Ever the entrepreneur, and having just turned 50, he opted to strike out on his own. Was he perhaps trying to emulate Ronson? He smiles at the suggestion: “He’s such a captivating character, but I would never ever try to be Gerald – we’re very different.”

So, backed by some heavy-hitting investors, AshbyCapital, was formed, focused on the London market, with the capacity to take on projects in mainland Europe. Six years on and Ashby’s portfolio includes high quality assets across the UK, although the gems are, unsurprisingly, in the capital. They include the recent purchase, earlier this year of a mixed-use development site on Kensington High Street above the tube station.

While others may be hesitating, Ashby’s future course is set firmly on expansion. Ferrari explains: “Ultimately your business is defined by the assets you own. Buying opportunistically maximises your opportunities, though of course you never know what the next deal will be. We will always look for value-added – that’s what we do.”

A good example is Birmingham’s Colmore Building, a citycentre grade A office block. Formerly known as Colmore Plaza, it was rebranded after Ashby purchased it in 2015 and revamped exteriors and interiors, and was fully let earlier this year.

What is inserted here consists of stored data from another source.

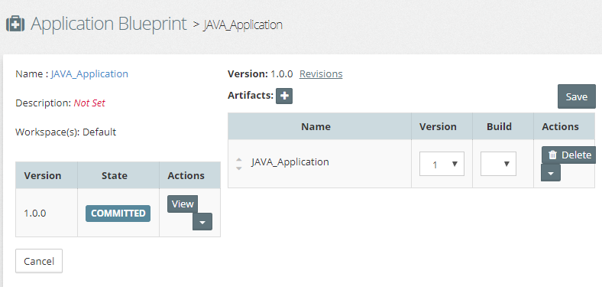Edit the Not Set description
Image resolution: width=602 pixels, height=287 pixels.
pyautogui.click(x=89, y=103)
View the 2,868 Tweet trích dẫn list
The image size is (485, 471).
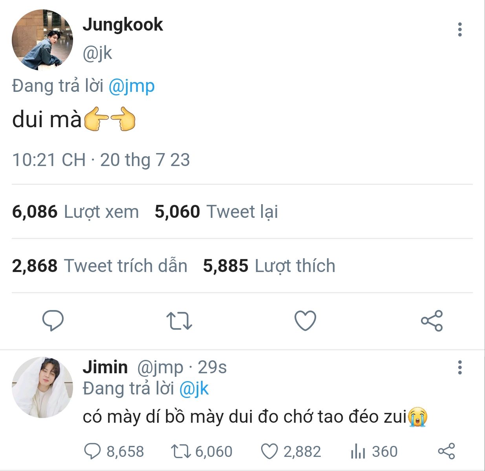pos(99,266)
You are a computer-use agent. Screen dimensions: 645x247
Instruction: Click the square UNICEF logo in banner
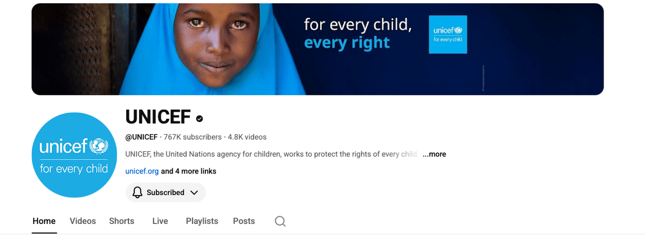click(448, 34)
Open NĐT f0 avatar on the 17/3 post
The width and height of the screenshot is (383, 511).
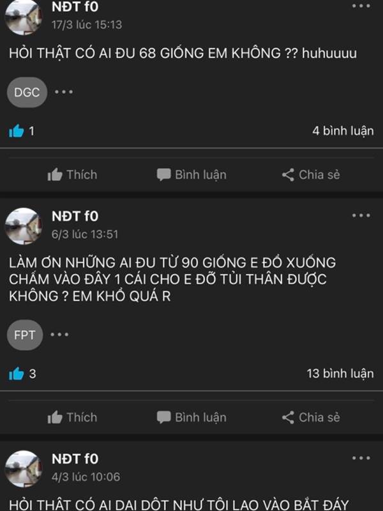[x=23, y=17]
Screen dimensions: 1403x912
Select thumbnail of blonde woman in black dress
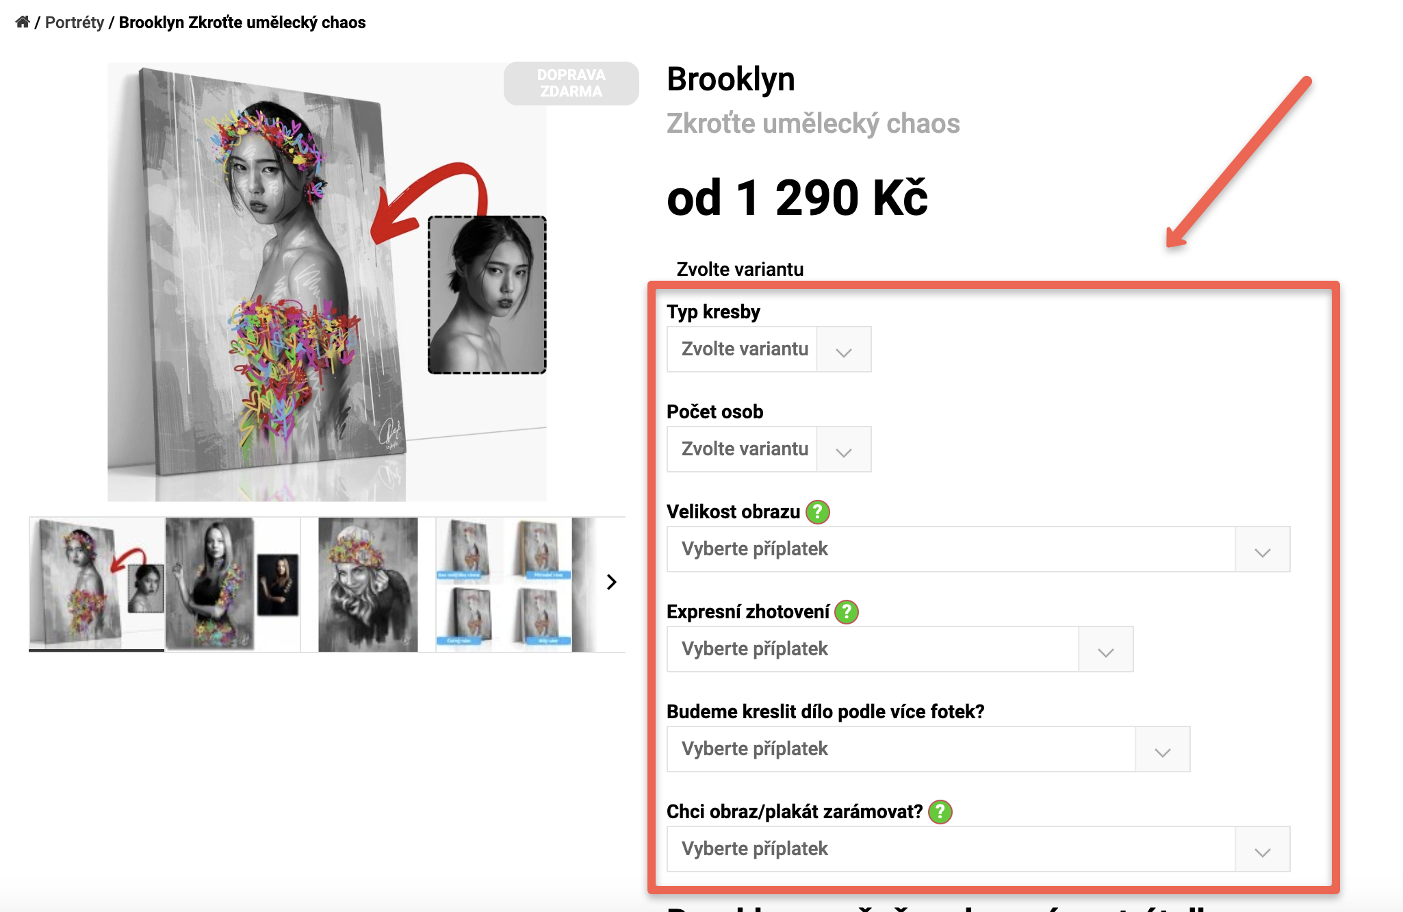[x=233, y=584]
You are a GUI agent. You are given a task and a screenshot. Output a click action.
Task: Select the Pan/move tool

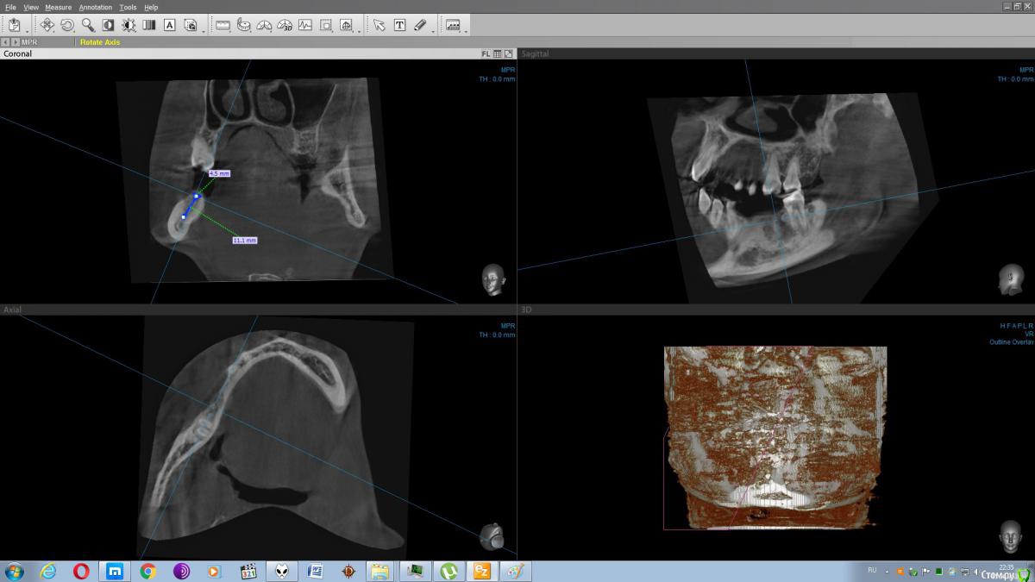(47, 25)
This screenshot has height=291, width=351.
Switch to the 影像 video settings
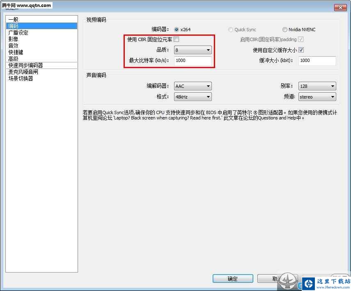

The Birmingham deal was Ashby’s first outside London and a couple of retail parks – in Swansea and Guiseley – have followed. Ferrari’s first-hand experience of developing retail parks at Heron means he’s less averse to investing in the asset class than many of his peers.

“Retail has taken a real bashing. But that doesn’t mean nobody will go out shopping any more or all retail sales will happen online. However, at the moment everything is being tarred by the same brush and that’s where opportunities lie.”

Ferrari is a big proponent of ’retailtainment’. “Going forward, retail will have to offer an experience. Food and beverages is one of the most exciting areas, as it is growing most rapidly and it responds to changing demographic profiles,” he says, pointing in particular to the recent rise of food halls in the capital.

The business has avoided the growing pains of some start-ups and Ferrari is sanguine about Brexit-induced unrest. “The situation isn’t spooking our investors,” he says, “because they are here for the long-term and understand that the fundamentals of the London economy – high levels of skilled employees, a rapidly developing tech sector and so on – remain strong.”

Certainly, he’s not deterred by tough market conditions: “Dealing with the fallout from the downturn was a time of real learning and perseverance for me. The things that really stick with me are when I turned around difficult situations and made a success of them.

“Maybe it’s human nature to take pleasure in adversity?”

The philosopher in Ferrari is clearly still just below the surface.